Mike started out as a dish tanker when he was in grad school. I started as a secretary after graduating with my master's degree. It would have been easy for either of us to say, "I could do this with my eyes closed" and just settle in to do what we were assigned. But I'll tell you, Mike was a damn good dish tanker and made things run so efficiently in the dish room that even as he's moved into different positions they're always happy to let him back in the dish room for a day because he can whip it into shape in no time. In my case, rather than just recording attendance for our workshops like I was assigned, I used my downtime to put the huge backlog of paper attendance sheets into our electronic systems, then started running analyses and making suggestions about improving attendance. (I recently checked, and attendance is up 25% since I've been in the position than before I started.)

3. We care about our organizations.
I am a huge advocate for the student voice and the importance of listening to students' feedback. I've joined a few different committees and volunteered to take on extra work -- in one case, even taking the initiative to reorganize an entire committee -- because it's so important to me that we serve our students effectively. In most (if not all) cases, I'm the youngest and most junior staff member there, but that hasn't stopped me for speaking up when necessary to keep things moving smoothly or to ensure that we're not ignoring the student perspective. In Mike's cases, he's started going in one extra day a week (for free) to work with the marketing staffer on fundraising and marketing ideas because it's so important to him that the restaurant become more well-known in the community.
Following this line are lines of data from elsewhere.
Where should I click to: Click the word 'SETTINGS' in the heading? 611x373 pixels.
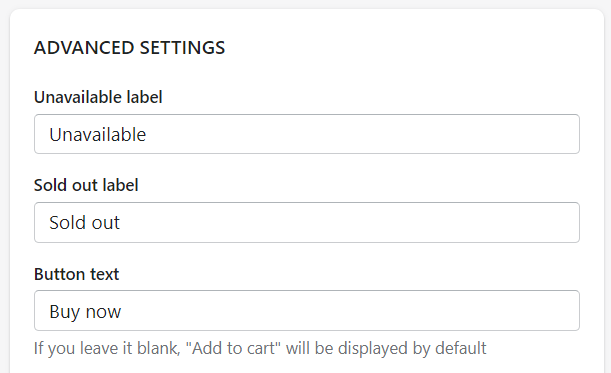pyautogui.click(x=182, y=48)
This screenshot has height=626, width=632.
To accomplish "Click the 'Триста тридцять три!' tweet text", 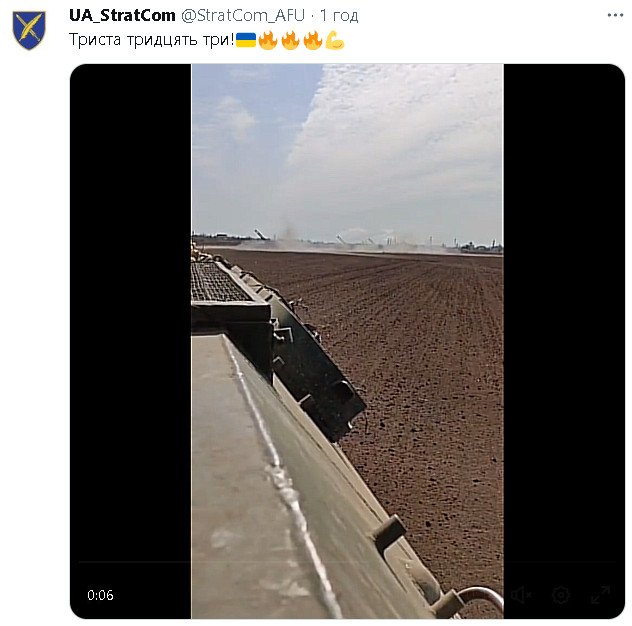I will pyautogui.click(x=152, y=40).
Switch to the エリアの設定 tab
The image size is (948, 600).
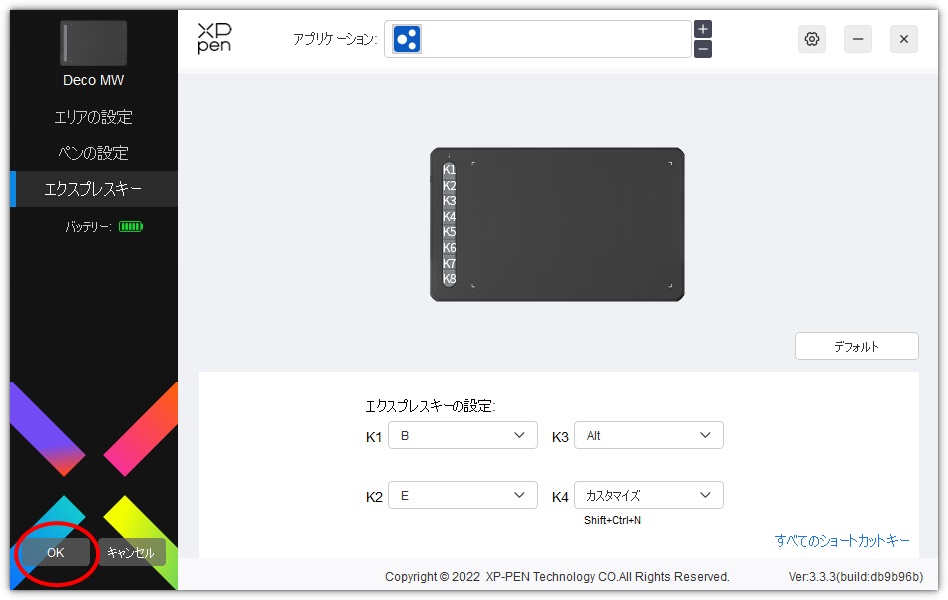tap(93, 117)
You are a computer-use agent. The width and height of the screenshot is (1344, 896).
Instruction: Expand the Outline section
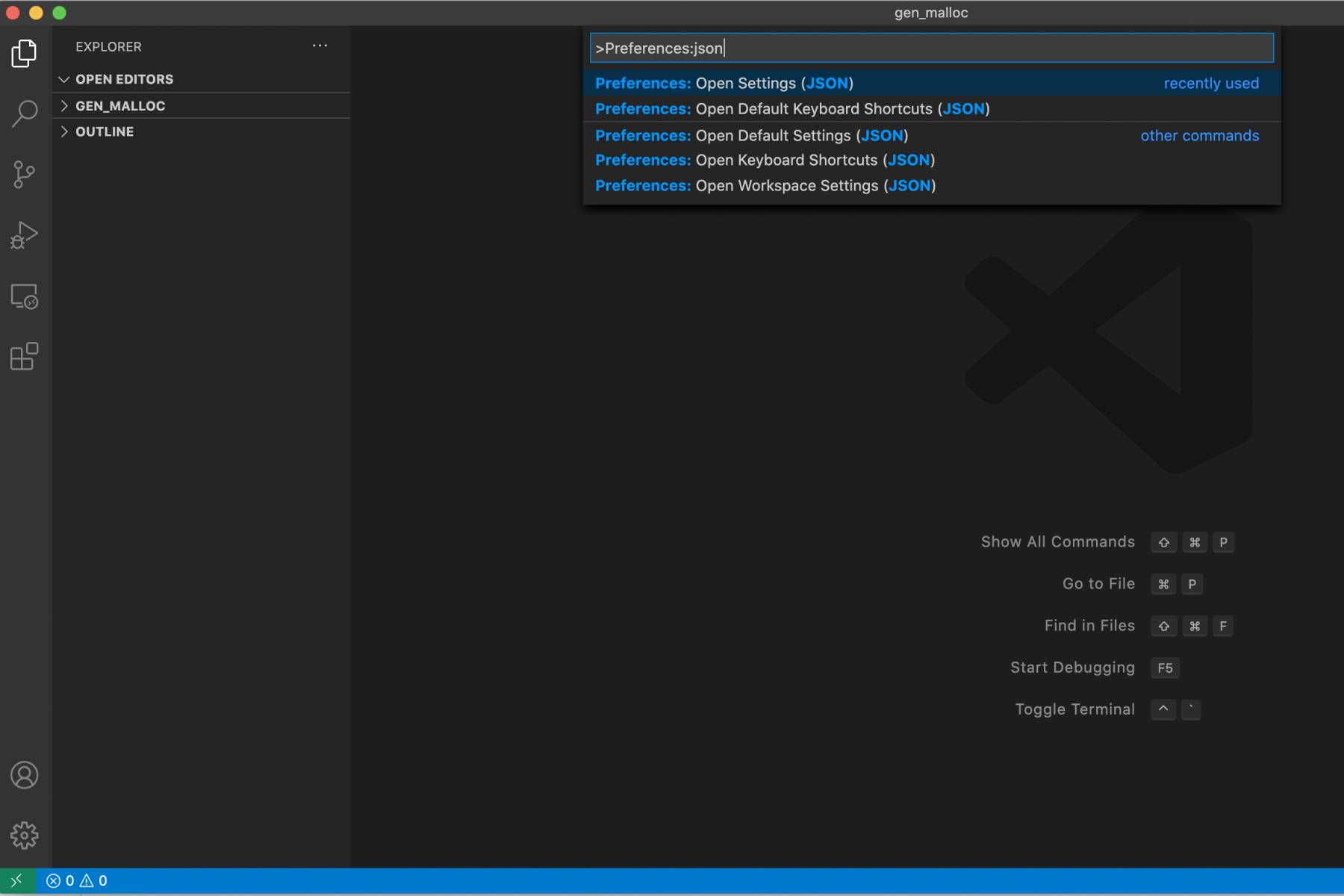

4. We are specific about our goals.
When I had a one-on-one meeting with my boss about a year ago, she told me thought I was a genius and she couldn't believe how cheerfully I did work that was "clearly beneath me." Clearly, at that point I had stood out as an employee, but nothing more than a really excellent secretary. I'm not even sure she knew about all the extra work I was doing for the office I really wanted to be in. As part of my annual performance review, I had to complete a self-evaluation, and so I decided to take a risk and put one of my long-term goals as becoming a full-time staff member of this other office. She completely got behind it and started working to make that happen. I was amazed to find that once she saw value in me as an employee and thought I would should be in a higher position, all I had to do was say what I wanted that position to be and things started to move. Similarly, once Mike found that he probably wasn't going to get a full-time job with his master's degree anytime soon, he agreed to ask for a higher position and better hours at his restaurant job. At this point it sounds like they're just trying to find a way to make it happen.

I say all this to show that promotion doesn't have to be a battle, but neither is something you have to sit back and wait for after putting in your time. You can start in a job that's beneath your skill level and work really hard at it, go above and beyond, and show yourself as a valued employee. That makes it a lot easier to ask for more responsibility, especially if it seems to be a good match for your skills. And I think that even if you don't love your job, if you're really committed to your customers, clients, or students, that can be all the drive you need to stand out as an employee.

Anyone else have tips to share about how to get others rooting for your success at work?